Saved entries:
%%

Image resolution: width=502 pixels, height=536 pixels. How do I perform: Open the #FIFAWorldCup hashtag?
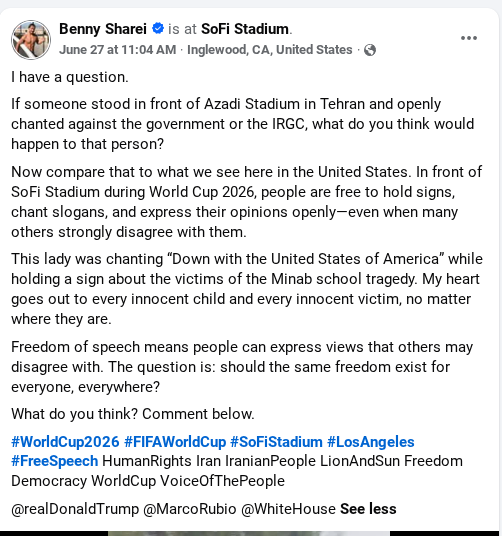(175, 442)
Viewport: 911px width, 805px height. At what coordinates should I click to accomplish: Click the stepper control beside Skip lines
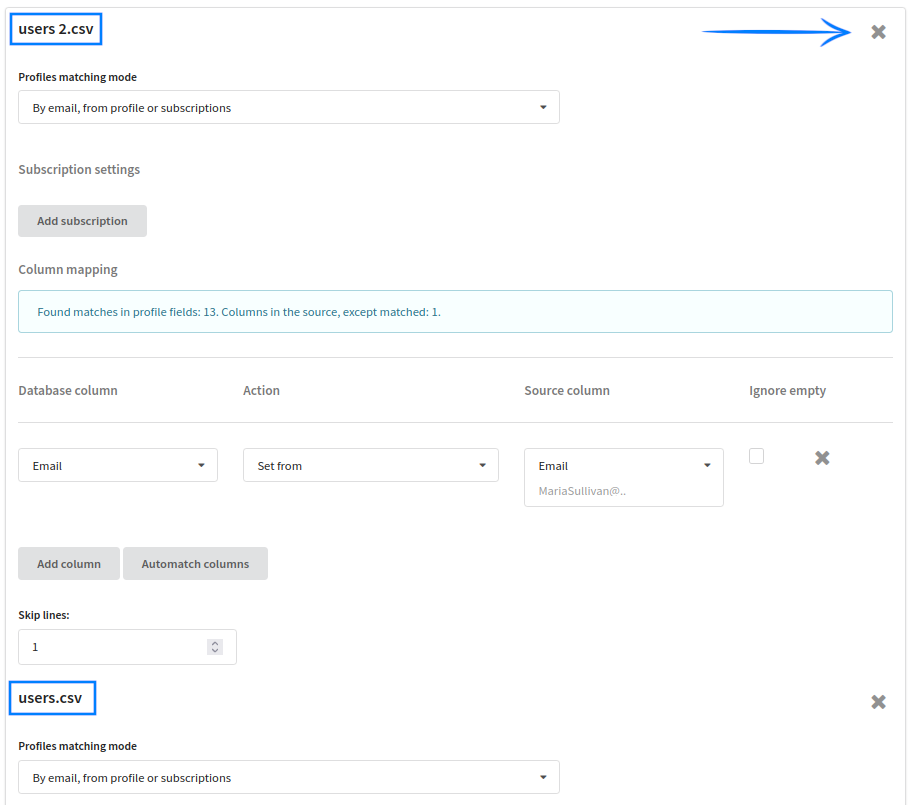(214, 646)
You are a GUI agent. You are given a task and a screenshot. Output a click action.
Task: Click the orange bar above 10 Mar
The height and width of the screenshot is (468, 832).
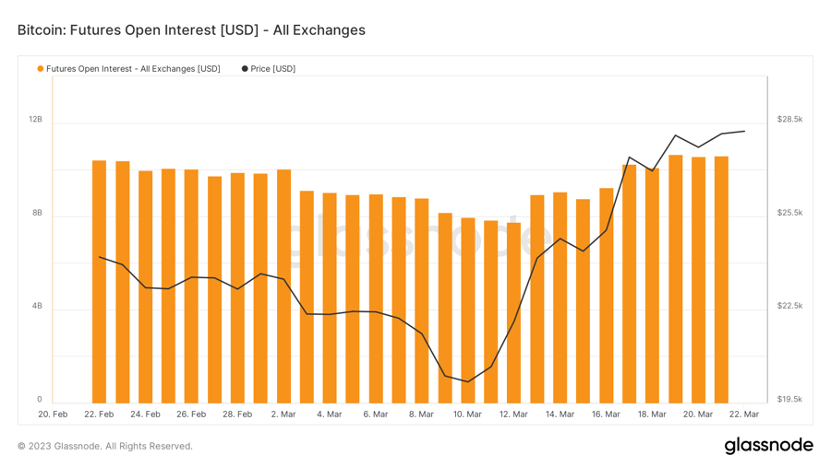pos(468,309)
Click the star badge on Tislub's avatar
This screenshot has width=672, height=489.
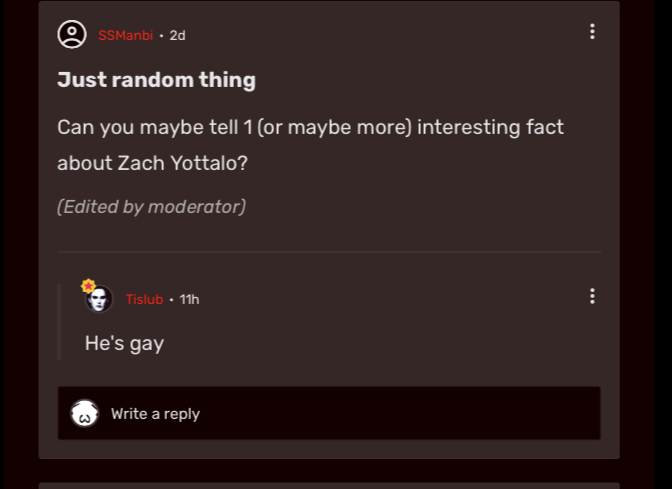88,286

%%

No pictures should appear in the copy. Reproduce exactly the lines from the line containing "You are a GUI" through the last line of the data, inclusive.

• [Written response]
You are a GUI agent. You are given a task and a screenshot. Output a click action.
Task: Click the orange bar above 10 Mar
The height and width of the screenshot is (468, 832).
pos(468,309)
Click the star badge on Tislub's avatar
This screenshot has width=672, height=489.
88,286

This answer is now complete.